調べているうちに浮上したのが長野という店なのだが、予約が取りにくいというほどの人気店なのでパス。手頃そうなのがこの華美鳥(はなみどり)で、本店は地下鉄の中洲川端駅のすぐ近くにある。
拍子抜けするほど静かな夕方の中洲をぶらぶら歩いて店に向かっていると、華美鳥の西中洲店前を通過。客の姿は見えない。そうか、こんなところにもあったのか、じゃあ本店がいっぱいだったらこっちに来ればいいか、と思ったが、これだけ街が静かなのだから本店も混んではいないことは想像できた。
小さいがなかなか小奇麗な料亭という感じのビルに到着。予約の有無を一応は訊かれたがあっさり3階へ案内される。やっぱり空いていてテーブルが4つほどの小部屋に通されるが他の客の姿は見えない。
メニューを見ると各種コースが主力のようだが、敢えて水炊きだけを注文。ほかの鶏料理も悪くはなさそうだがわざわざ食べる程でもなさそうという気がしたのだ。ここは鍋一本で行きたい。

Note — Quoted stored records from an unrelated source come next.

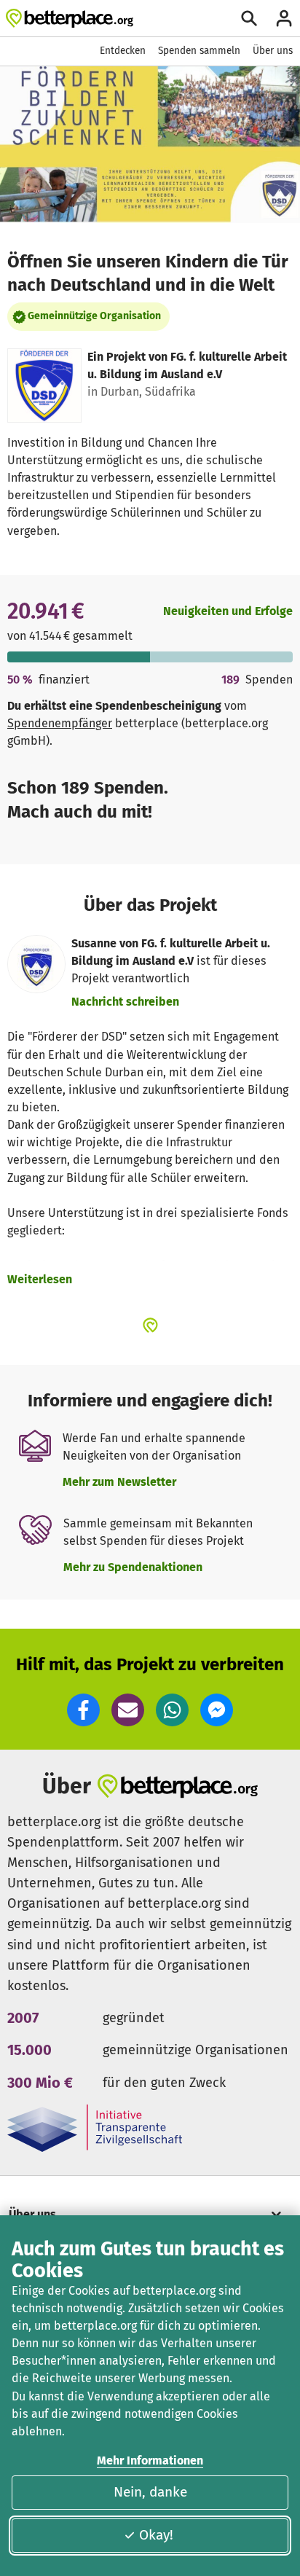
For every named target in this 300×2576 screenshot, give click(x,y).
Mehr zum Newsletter (119, 1482)
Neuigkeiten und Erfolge (228, 611)
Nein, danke (150, 2491)
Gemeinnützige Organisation (94, 316)
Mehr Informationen (150, 2460)
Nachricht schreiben (125, 1002)
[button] (83, 1710)
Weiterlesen (39, 1279)
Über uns (273, 50)
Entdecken (123, 50)
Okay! (156, 2534)
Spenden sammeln (199, 50)
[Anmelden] (284, 18)
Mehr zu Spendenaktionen (132, 1567)
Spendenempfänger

ここももつ幸同様、焼酎のチョイスがいけない。壱岐の麦焼酎うまいのになあ。lulunは麦の佐藤を、kameは名前は忘れたが焼き芋の焼酎を注文。佐藤はなかなか香ばしいが飲みやすくてお気に召したようだ。
昔の洗面器のような鍋にスープと鶏のブツ切りが入っている。金属製の鍋を使うのはIHだから、と思ったが、なぜか水炊きとは昔からこういう鍋でやるものらしい。そこに適当にネギ、春菊、豆腐、エノキ、くずきりを投入。着物を着たねーちゃんが鮮やかな手つきでつくねを匙でくるくるっと丸めてこれも投入。
まずスープを味見。意外とあっさりしていて、臭みがない。鳥岩楼の方が濃厚でコクもある。よく言えば上品。
具はポン酢でいただくものだが、これももつ幸同様、スープがうまいので塩をパラパラするぐらいで充分。肉はしっかり味があるが臭みはなく、さすがに良い鶏を使っているのが分かる。レバーですらそうだ。野菜は白菜ではなくキャベツなのは評価できるが、ネギは青ネギにできないものか。
今度の締めは雑炊。これもねーちゃんがにぎにぎしく作ってくれるのだが、ここでも余分なスープをすくって捨てている。今回はそれを予測してlulunがちゃんと少しずつ飲んでいたのだが、それでもけっこう捨てられてあーあ、と思う。
雑炊に卵とネギを散らし、どうぞ、と渡されるのだが、いや、もっと火が通ったほうが、と辞退した。するとそれはlulunに渡して再度火をつけてくれた。変なやつと思われたかな。もちろおんうまいし漬物もちゃんとしてる。
帰り際にlulunが聞いたところでは、この本店には4フロアがあって、最上階はすべて個室だという。まあ雰囲気的にもコストがかかってそうで接待向けだな。確かにうまいんだけど、たかが鶏でこの値段だったらそらうまいだろ、という感覚は否めない。もつ幸のような驚きと感動があればなあ。というかもっと庶民的な水炊き屋もあっていいと思うんだけど。